---
## **<p style="text-align: center; text-decoration: underline;">DATA CHALLENGE</p>**
# **<p style="text-align: center;">HUMAN MOTION GENERATION (HMG): Text-To-Motion</p>**
---

> *2025*.

---

![examples](https://external-content.duckduckgo.com/iu/?u=https%3A%2F%2Fimg.clipart-library.com%2F2%2Fclip-motions%2Fclip-motions-6.png&f=1&nofb=1&ipt=0747ffa645bb5f7798e8a2d44499b28f1156ce0e83b1b300fabfed4c6ab1fdf2&ipo=images)

### ■ **Overview**
In this data challenge, you will explore the intersection of natural language processing (NLP) and human motion synthesis by working on text-to-motion and motion-to-text tasks using the HumanML3D dataset.
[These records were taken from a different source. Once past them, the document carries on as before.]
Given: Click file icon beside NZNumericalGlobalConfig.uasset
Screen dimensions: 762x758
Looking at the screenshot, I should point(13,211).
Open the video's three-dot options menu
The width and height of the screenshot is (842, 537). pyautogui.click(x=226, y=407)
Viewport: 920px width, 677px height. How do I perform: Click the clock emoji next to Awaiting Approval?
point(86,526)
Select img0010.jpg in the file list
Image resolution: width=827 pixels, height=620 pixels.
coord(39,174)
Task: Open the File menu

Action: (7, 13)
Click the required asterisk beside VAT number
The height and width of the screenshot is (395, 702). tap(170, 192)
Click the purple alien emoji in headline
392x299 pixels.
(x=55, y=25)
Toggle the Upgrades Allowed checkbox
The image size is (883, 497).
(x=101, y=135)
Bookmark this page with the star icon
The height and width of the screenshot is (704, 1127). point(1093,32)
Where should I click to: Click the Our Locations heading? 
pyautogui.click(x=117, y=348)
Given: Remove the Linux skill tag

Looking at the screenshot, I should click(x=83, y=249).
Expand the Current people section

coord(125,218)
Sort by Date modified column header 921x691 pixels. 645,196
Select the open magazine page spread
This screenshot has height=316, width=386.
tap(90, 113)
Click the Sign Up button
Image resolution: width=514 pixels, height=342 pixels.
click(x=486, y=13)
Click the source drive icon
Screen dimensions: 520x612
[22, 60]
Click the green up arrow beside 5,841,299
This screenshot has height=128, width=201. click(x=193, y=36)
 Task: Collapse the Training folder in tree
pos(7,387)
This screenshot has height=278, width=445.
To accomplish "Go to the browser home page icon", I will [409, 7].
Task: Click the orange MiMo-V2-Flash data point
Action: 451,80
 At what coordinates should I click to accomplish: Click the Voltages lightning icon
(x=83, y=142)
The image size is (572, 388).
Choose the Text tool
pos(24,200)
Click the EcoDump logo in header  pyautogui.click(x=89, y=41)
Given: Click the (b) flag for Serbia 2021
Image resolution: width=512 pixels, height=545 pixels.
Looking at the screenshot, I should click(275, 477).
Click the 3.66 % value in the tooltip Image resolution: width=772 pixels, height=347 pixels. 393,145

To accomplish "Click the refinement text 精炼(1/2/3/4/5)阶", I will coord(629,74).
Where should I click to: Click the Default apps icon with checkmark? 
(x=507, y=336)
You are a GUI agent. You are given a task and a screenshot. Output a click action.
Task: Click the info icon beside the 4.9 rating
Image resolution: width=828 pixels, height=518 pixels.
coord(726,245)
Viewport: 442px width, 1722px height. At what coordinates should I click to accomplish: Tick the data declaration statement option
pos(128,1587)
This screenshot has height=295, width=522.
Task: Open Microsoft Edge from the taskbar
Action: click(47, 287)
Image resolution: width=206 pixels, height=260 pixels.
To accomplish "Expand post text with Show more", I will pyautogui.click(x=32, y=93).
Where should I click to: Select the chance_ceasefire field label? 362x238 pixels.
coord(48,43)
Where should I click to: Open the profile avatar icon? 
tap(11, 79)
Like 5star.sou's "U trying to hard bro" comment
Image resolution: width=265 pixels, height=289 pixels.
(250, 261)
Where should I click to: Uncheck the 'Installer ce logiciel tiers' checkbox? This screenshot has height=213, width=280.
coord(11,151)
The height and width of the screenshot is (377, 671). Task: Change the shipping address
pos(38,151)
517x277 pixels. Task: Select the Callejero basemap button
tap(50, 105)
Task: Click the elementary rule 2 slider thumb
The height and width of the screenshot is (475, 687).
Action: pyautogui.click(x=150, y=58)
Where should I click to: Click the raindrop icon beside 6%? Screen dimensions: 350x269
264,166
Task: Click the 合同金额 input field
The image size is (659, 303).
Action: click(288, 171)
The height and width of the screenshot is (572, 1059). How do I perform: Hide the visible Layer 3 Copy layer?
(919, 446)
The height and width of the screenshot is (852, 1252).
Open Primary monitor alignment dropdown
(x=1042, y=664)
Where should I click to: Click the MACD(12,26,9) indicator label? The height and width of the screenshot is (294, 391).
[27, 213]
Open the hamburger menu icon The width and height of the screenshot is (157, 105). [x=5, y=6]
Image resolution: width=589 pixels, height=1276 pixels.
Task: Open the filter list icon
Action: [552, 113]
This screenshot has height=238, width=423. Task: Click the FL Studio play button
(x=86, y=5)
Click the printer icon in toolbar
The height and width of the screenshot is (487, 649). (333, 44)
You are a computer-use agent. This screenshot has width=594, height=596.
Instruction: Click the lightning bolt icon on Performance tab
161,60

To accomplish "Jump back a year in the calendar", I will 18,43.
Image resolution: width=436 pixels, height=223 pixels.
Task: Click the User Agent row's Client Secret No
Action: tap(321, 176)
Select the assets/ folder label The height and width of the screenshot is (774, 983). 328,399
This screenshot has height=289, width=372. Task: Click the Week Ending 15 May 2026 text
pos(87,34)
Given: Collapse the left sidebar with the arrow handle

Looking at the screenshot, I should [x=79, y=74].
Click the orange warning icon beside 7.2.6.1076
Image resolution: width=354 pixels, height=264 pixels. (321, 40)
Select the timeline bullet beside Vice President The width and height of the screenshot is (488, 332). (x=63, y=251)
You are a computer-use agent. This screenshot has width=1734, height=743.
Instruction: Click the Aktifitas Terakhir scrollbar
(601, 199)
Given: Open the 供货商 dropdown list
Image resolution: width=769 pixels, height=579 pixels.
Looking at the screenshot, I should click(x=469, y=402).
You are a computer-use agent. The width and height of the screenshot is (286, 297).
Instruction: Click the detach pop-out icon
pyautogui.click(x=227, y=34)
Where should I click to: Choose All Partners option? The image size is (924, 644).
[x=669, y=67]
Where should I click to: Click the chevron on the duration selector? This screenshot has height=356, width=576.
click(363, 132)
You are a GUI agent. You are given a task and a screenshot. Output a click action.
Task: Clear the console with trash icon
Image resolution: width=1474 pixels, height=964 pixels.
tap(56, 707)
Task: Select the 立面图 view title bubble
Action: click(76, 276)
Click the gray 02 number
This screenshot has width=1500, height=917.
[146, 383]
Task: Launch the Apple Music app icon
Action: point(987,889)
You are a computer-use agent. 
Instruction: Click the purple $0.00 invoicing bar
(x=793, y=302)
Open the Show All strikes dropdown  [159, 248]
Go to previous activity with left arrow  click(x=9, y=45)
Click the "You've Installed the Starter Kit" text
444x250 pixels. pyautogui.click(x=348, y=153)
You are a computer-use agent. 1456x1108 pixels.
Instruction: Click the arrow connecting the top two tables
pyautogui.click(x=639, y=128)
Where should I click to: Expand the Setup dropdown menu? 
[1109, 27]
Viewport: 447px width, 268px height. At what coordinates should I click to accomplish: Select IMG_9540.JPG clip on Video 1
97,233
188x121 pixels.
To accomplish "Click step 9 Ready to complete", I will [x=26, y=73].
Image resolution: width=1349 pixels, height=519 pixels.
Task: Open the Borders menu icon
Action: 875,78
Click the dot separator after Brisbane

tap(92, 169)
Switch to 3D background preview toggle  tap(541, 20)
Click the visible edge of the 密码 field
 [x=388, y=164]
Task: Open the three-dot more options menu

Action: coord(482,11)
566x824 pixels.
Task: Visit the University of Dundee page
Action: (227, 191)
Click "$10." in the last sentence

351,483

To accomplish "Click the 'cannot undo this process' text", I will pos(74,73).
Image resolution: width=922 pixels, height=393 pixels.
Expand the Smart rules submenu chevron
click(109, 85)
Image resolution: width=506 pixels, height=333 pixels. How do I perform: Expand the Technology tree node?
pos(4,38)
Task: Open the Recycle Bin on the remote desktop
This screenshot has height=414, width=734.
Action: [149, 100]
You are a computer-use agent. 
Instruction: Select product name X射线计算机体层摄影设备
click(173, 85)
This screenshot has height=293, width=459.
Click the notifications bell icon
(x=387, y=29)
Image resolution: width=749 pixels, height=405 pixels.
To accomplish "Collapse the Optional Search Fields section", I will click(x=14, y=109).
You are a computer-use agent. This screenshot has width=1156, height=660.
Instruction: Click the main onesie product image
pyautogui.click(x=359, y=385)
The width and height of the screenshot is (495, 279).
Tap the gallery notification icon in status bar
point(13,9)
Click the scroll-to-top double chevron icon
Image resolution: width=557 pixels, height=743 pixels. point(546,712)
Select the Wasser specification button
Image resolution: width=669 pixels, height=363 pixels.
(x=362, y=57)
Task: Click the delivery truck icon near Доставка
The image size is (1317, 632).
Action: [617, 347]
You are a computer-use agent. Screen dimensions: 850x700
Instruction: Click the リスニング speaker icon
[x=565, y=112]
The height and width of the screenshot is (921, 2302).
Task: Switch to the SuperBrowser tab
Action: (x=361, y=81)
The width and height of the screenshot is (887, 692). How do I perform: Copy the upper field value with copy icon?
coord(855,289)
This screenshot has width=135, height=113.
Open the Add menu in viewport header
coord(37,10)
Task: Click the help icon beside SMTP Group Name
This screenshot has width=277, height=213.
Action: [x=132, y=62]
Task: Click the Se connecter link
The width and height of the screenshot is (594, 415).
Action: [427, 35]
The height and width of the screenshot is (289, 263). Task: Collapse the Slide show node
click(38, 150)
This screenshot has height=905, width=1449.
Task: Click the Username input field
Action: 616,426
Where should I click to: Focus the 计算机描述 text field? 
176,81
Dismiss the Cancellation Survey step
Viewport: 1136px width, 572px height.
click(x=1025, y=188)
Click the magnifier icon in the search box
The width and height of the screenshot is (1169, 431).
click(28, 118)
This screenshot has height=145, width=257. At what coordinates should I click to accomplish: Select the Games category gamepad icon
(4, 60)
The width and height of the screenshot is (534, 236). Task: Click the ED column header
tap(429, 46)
This dataset contains 3D human motion sequences paired with rich textual descriptions, enabling models to learn bidirectional mappings between language and motion.

#### **I. Main Task: Text-to-Motion Generation**
- **Text-to-Motion:** Develop a model to generates human motion given a textual description.

#### **II. Dataset Overview:**
- HumanML3D includes 14,616 motion samples across diverse actions (walking, dancing, sports) and 44,970 text annotations.
- Data includes skeletal joint positions, rotations, and fine-grained textual descriptions.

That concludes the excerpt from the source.